On Wed, Jun 29, 2022 at 10:34:53PM -0400, George Koehler wrote:
> Hi. I have a question about splx, below.
>
> On Thu, 23 Jun 2022 21:58:48 -0500
> Scott Cheloha <scottchel...@gmail.com> wrote:
>
> > My machine uses openpic(4). I would appreciate tests on a
> > non-openpic(4) Mac, though all tests are appreciated.
>
> We only run on New World Macs, and the only ones without openpic(4)
> might be the oldest models of iMac G3 from 1998; these would attach
> macintr0 and not openpic0 in dmesg. I don't know anyone who might
> have such an iMac. The iMac model PowerMac2,1 from 1999 (with the
> (slot-loading cd drive) does have openpic(4).

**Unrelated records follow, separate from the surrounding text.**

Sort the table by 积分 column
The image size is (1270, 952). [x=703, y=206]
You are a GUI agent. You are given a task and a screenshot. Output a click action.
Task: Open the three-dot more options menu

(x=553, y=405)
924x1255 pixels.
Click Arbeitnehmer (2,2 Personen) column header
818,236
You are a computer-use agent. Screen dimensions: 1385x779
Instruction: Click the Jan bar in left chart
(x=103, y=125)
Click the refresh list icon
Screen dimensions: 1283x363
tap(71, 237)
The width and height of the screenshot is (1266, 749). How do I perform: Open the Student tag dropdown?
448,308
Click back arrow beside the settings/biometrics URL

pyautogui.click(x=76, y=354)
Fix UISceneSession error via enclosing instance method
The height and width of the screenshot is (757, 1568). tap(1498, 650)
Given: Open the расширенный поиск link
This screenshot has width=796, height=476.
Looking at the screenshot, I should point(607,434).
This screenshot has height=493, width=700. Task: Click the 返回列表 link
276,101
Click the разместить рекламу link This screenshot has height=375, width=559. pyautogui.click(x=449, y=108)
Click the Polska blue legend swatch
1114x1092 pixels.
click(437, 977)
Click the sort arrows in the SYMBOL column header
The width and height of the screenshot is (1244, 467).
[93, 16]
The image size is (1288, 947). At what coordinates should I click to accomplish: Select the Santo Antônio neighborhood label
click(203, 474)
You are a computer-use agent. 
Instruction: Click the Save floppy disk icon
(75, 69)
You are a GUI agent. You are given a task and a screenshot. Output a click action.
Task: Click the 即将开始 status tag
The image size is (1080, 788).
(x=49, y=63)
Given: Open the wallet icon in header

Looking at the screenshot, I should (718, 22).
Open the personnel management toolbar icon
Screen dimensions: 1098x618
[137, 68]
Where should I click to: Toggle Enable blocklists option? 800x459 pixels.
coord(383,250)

If it's imperative we test it on a non-openpic(4) machine I might be
able to scrounge one on craigslist.
... they can't be completely extinct, right?
> > Index: macppc/dev/openpic.c
> > ===================================================================
> > RCS file: /cvs/src/sys/arch/macppc/dev/openpic.c,v
> > retrieving revision 1.89
> > diff -u -p -r1.89 openpic.c
> > --- macppc/dev/openpic.c 21 Feb 2022 10:38:50 -0000 1.89
> > +++ macppc/dev/openpic.c 24 Jun 2022 02:49:59 -0000
> > @@ -382,6 +382,10 @@ openpic_splx(int newcpl)
> >
> > intr = ppc_intr_disable();
> > openpic_setipl(newcpl);
> > + if (ci->ci_dec_deferred && newcpl < IPL_CLOCK) {
> > + ppc_mtdec(0);
> > + ppc_mtdec(UINT32_MAX); /* raise DEC exception */
> > + }
> > if (newcpl < IPL_SOFTTTY && (ci->ci_ipending & ppc_smask[newcpl])) {
> > s = splsofttty();
> > dosoftint(newcpl);
>
> The 2nd mtdec tries to raise dec_intr by changing bit 1 << 31 of the
> decrementer register from 0 to 1.
Yes, exactly. My read of PowerPC 2.01 is that the DEC exception
is raised when the DEC's MSB goes from 0 to 1.
> I suspect if the decrementer can
> also decrement itself from 0 to UINT32_MAX, and raise dec_intr early,
> before we reach the 2nd mtdec. This would be bad, because this
> ppc_mtdec(UINT32_MAX) would override the ppc_mtdec(nextevent - tb) in
> dec_intr and lose the next scheduled clock interrupt.
To be perfectly clear, you are concerned about this scenario:
> > + if (ci->ci_dec_deferred && newcpl < IPL_CLOCK) {
> > + ppc_mtdec(0);
/* DEC interrupt fires *here*. */
/* We jump to decrint() and then call decr_intr(). */
> > + ppc_mtdec(UINT32_MAX); /* raise DEC exception */
> > + }
I think it's possible for the DEC exception to occur in that spot.
However, external/DEC *interrupts* are explicitly disabled, so I don't
think that we will jump to decrint() until the next time we do
ppc_intr_enable(1);
That first happens in dosoftint(). If we don't call dosoftint(), it
may happen at the end of splx(), provided that interrupts weren't
already disabled when we called splx().
> Testing might miss this problem. For example, a randomly reordered
> kernel might place the 2 mtdec instructions in different pages, which
> has a small chance of a page fault on a Mac G5.
>
> Would this be better?
>
> ppc_mtdec(1 >> UINT32_MAX);
> ppc_mtdec(UINT32_MAX);
I assume you meant to type
ppc_mtdec(UINT32_MAX >> 1);
I will tweak the code and try this out. My reading of PowerPC 2.01
suggests that this will do the job just fine.
But again, I'm unsure whether we need this. External and DEC
interrupts should be masked when we run this code unless I'm
misunderstanding what ppc_intr_disable() actually does.